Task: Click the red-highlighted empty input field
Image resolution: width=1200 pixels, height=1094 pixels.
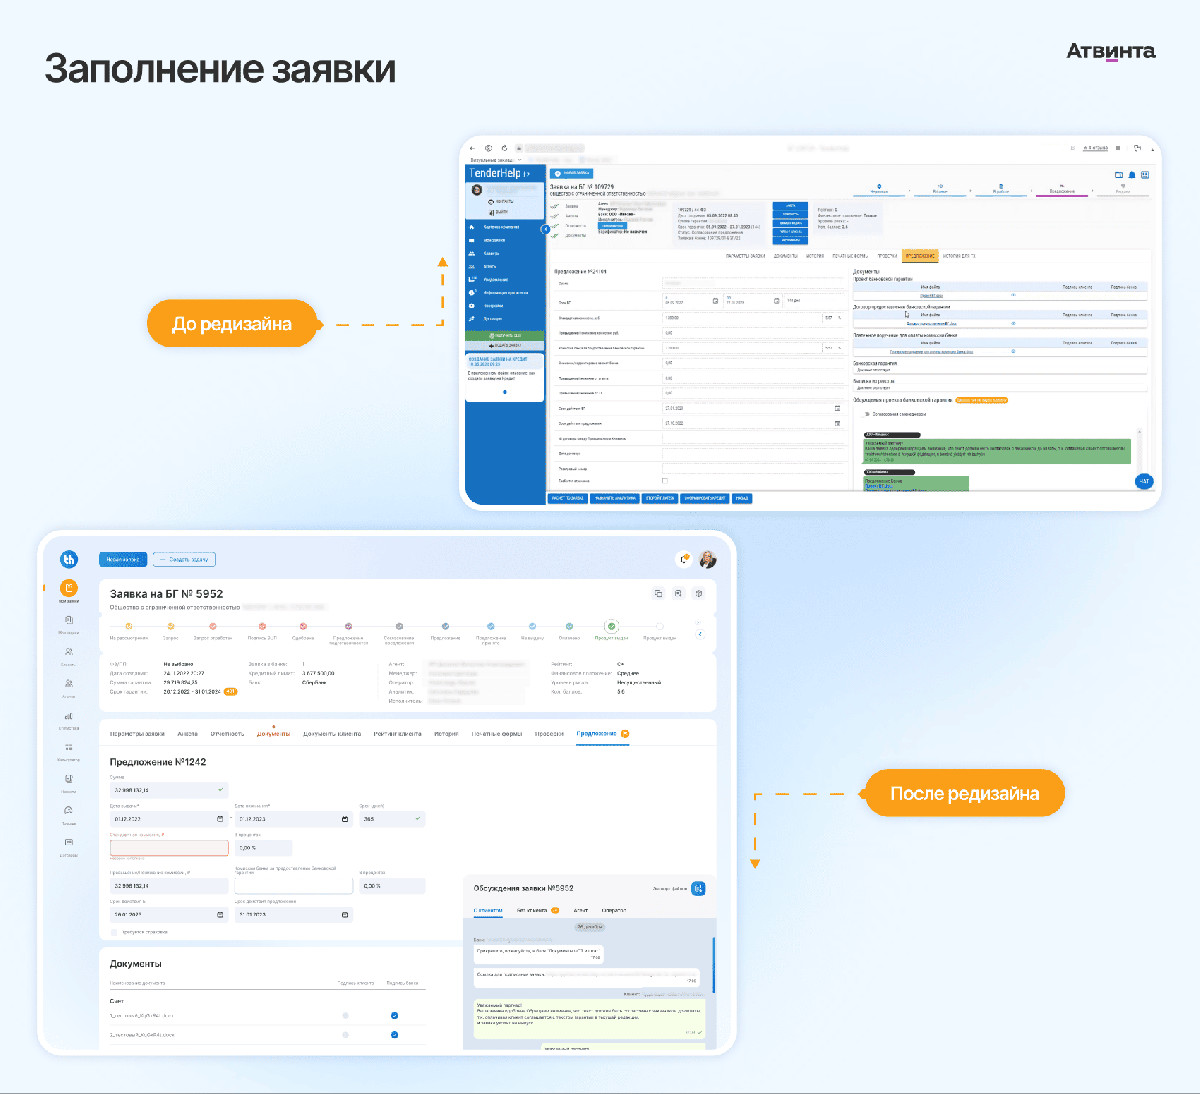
--
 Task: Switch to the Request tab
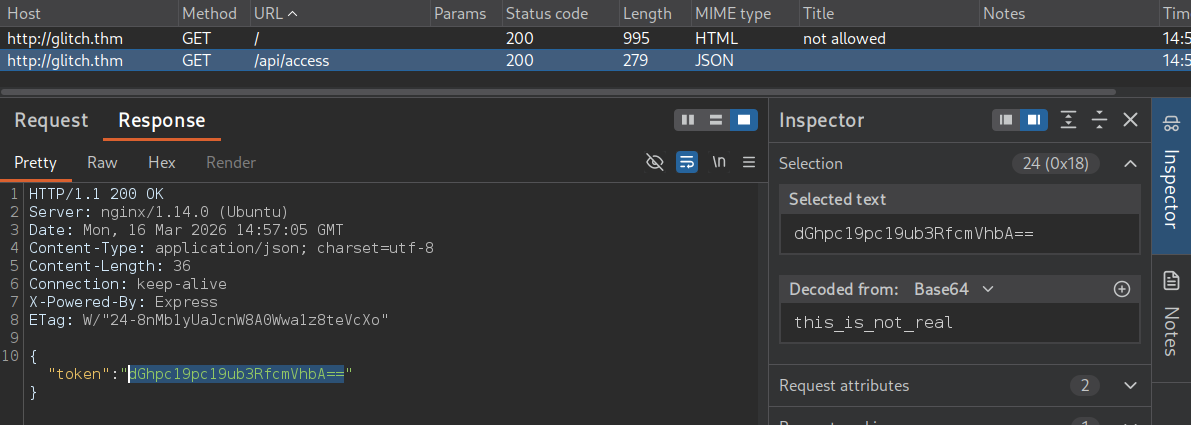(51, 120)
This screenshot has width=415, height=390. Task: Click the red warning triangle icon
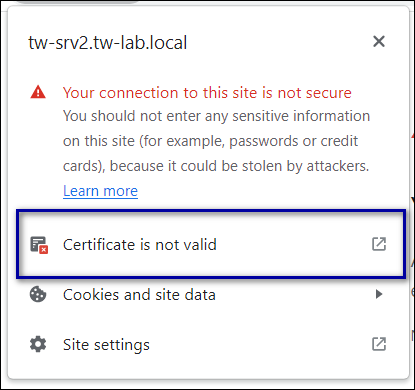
--
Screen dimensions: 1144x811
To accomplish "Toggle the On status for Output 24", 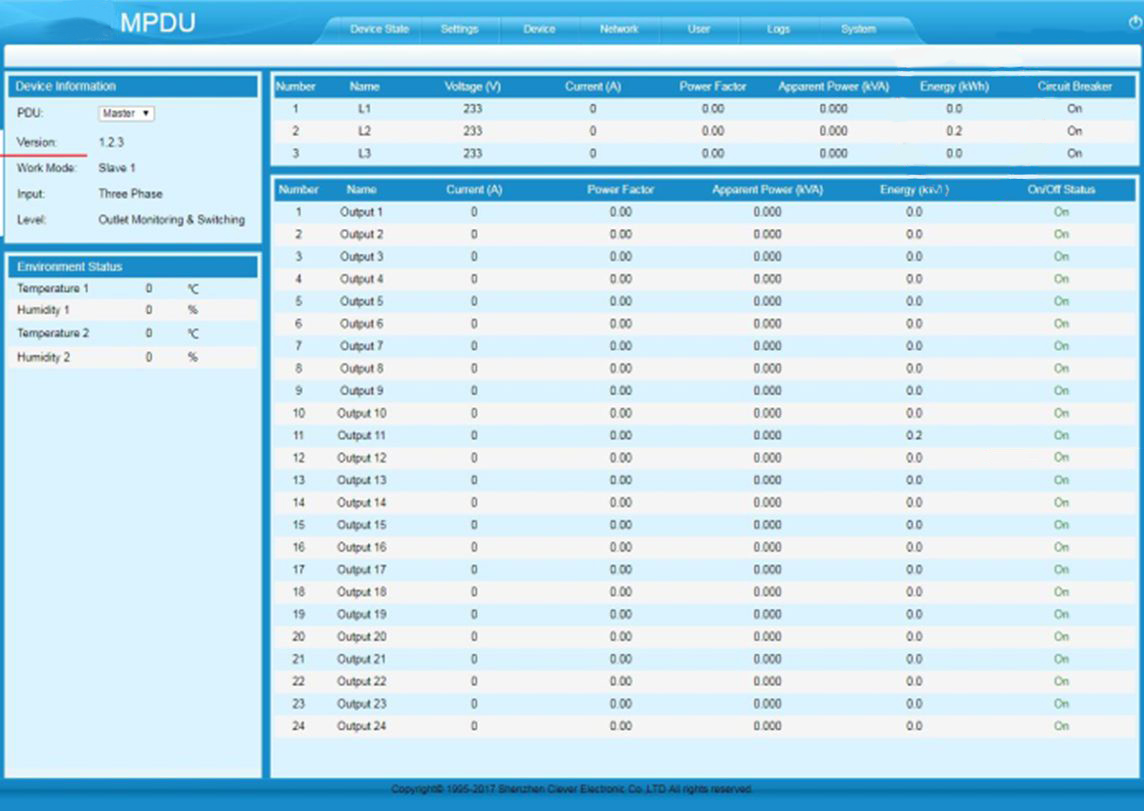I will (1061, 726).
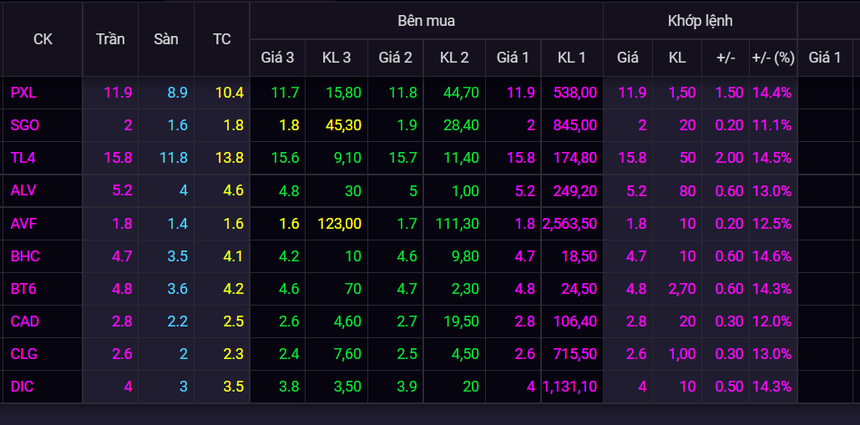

> _Instructions to follow_: Count the lines of the items above that contain the word "Click", matching case exactly, and reply with only that number.

> _Result of the exercise_: 2